Kasus Udin dapat dismissalkan demi tegaknya hukum. Sehingga peran dan fungsi pers dapat dikuatkan dan masa depan pers nasional dijamin oleh banyak pihak, baik pemerintah, DPR, Kepolisian, dan rakyat. Apalagi kasus Udin secara hokum dinyatakan kadaluarsa secara hukum pada bulan Agustus tahun 2014.
Toh keragu-raguan terhadap masa depan pers nasional masih ada. Pertama, dengan persoalan kualitas jurnalisme itu sendiri. Pers bebas yang berjalan sekarang ternyata tidak diikuti oleh peningkatan kualitas jurnalisme. Yang ada hanya keberanian—sering tanpa disertai pertanggungjawaban moral terhadap dampak yang mungkin merugikan kehidupan masyarakat.
Kedua, adanya UU Pers yang menjamin kebebasan pers ternyata masih menyisakan kekerasan terhadap wartawan. Ini membuktikan masyarakat dan pemerintah belum sepenuhnya menjamin kekebasan pers dan berpendapat.

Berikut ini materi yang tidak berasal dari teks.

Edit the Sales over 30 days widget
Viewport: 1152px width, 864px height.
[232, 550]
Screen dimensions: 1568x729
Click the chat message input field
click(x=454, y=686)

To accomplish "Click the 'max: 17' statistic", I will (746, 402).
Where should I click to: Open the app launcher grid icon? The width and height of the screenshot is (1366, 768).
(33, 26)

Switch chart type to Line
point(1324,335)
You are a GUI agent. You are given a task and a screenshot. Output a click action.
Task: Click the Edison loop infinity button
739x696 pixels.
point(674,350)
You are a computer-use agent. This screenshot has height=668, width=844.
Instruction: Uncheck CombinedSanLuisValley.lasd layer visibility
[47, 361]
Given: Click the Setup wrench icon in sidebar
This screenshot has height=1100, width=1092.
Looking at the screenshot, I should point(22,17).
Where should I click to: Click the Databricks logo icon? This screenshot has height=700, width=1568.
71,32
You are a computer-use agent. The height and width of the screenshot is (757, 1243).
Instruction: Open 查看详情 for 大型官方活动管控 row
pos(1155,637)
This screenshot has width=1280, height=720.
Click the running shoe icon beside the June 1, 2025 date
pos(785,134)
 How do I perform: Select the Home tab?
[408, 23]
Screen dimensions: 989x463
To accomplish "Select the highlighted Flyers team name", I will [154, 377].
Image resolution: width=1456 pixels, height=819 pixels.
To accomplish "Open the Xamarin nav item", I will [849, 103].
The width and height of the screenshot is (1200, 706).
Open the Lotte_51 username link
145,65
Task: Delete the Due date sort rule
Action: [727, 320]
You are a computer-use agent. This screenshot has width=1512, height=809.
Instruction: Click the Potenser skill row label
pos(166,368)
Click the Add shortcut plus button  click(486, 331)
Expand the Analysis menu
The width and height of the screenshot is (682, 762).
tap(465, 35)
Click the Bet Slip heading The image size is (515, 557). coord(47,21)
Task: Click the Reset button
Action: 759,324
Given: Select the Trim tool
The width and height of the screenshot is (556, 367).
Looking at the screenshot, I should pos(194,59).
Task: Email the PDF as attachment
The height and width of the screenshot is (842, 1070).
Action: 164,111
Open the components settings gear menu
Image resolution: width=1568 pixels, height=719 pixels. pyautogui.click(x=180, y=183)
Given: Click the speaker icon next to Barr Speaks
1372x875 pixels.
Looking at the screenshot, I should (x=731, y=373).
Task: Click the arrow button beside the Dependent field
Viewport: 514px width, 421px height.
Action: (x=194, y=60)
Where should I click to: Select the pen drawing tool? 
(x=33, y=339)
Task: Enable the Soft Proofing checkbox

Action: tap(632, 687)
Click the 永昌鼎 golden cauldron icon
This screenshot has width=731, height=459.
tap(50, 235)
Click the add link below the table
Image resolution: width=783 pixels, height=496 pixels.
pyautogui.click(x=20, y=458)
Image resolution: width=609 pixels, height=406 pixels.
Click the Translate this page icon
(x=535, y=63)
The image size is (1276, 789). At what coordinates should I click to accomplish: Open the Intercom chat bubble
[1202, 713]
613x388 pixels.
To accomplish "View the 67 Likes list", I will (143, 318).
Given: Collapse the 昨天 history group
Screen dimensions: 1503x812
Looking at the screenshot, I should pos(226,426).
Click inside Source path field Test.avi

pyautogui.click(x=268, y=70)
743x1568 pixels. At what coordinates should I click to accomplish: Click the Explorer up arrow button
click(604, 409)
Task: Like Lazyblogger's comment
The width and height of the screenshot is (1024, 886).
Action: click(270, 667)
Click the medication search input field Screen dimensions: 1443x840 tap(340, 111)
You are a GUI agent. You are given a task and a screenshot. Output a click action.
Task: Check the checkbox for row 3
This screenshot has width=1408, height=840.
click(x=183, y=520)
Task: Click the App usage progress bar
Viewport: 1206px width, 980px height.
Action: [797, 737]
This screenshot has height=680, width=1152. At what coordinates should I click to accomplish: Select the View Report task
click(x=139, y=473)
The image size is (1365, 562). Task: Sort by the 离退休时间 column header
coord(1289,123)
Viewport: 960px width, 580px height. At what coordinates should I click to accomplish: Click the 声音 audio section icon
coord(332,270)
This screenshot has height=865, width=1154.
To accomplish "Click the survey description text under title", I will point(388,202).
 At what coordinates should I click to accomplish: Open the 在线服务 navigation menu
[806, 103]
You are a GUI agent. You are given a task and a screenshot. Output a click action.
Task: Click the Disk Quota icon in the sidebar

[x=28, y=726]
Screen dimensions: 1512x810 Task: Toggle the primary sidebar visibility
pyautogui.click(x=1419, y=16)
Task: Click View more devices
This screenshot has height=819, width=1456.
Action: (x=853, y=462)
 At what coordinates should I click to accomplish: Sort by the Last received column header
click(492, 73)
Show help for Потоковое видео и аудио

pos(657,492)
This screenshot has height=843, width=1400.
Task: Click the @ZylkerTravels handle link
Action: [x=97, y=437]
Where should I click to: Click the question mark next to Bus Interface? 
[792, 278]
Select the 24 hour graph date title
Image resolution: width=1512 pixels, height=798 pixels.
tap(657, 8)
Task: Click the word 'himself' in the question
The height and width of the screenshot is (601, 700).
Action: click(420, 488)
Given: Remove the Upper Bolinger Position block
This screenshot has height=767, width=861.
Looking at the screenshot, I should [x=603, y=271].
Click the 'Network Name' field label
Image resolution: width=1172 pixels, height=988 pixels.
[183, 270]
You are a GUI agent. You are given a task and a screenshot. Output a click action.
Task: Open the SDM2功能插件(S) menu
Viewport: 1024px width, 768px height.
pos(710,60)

Ketiga, terkait kesejahteraan jurnalis. Kebebasan pers tanpa independensi dari wartawan tentu sulit ditegakan. Wartawan agar tetap independen, maka harus sejahtera. Tugas mulia jurnalis ini harus dihargai dengan nilai-nilai kepantasan agar kehidupan jurnalis menjadi lebih baik.